Pelo processo administrativo disciplinar, define-se que a demissão é a penalidade mais gravosa para o servidor público que está em pleno exercício de suas atividades funcionais. A demissão é imposta àquele que praticou uma falta gravíssima, cuja ação ou omissão causou prejuízo tão elevado ao órgão público que, após devidamente apuradas e configuradas a autoria e a materialidade infracional, determinaram o desligamento do servidor do quadro do funcionalismo público.

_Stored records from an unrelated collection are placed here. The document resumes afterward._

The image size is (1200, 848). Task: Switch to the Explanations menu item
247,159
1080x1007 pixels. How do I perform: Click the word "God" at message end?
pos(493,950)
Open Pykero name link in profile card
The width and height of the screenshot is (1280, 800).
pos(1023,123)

Dessa forma, atualmente, conforme as previsões legais, já se faz presente a possibilidade de demissão do servidor público, não sendo a sua estabilidade um instituto intocável ou desprovido de questionamentos.
Tratando agora mais especificamente do art. 61, § 1º, II, c, da CF, que prevê a iniciativa privativa do chefe do Executivo na elaboração de leis que disponham sobre servidores públicos, regime jurídico, provimento de cargos, estabilidade e aposentadoria, vimos uma interpretação equivocada do relator do projeto na CCJ, senador Lasier Martins, uma vez que este afirma em seu substitutivo que a reserva de iniciativa conferida ao Presidente da República alcança somente o regime jurídico específico dos servidores públicos federais. Ora, por uma leitura simples ao dispositivo constitucional, interpreta-se que a iniciativa privativa do Presidente da República não se restringe ao regime jurídico, que é um gênero, mas se estende claramente ao provimento de cargos, à estabilidade, e à aposentadoria. Ou seja, dispor sobre a estabilidade dos servidores públicos da União e dos Territórios está dentro das iniciativas privativas do Presidente da República. Não só isso, utilizando o princípio da simetria das Constituições Estaduais, atesta-se que compete privativamente ao Chefe do Executivo Estadual dispor sobre os mesmos temas, inclusive, sobre a estabilidade dos servidores públicos a ele vinculados.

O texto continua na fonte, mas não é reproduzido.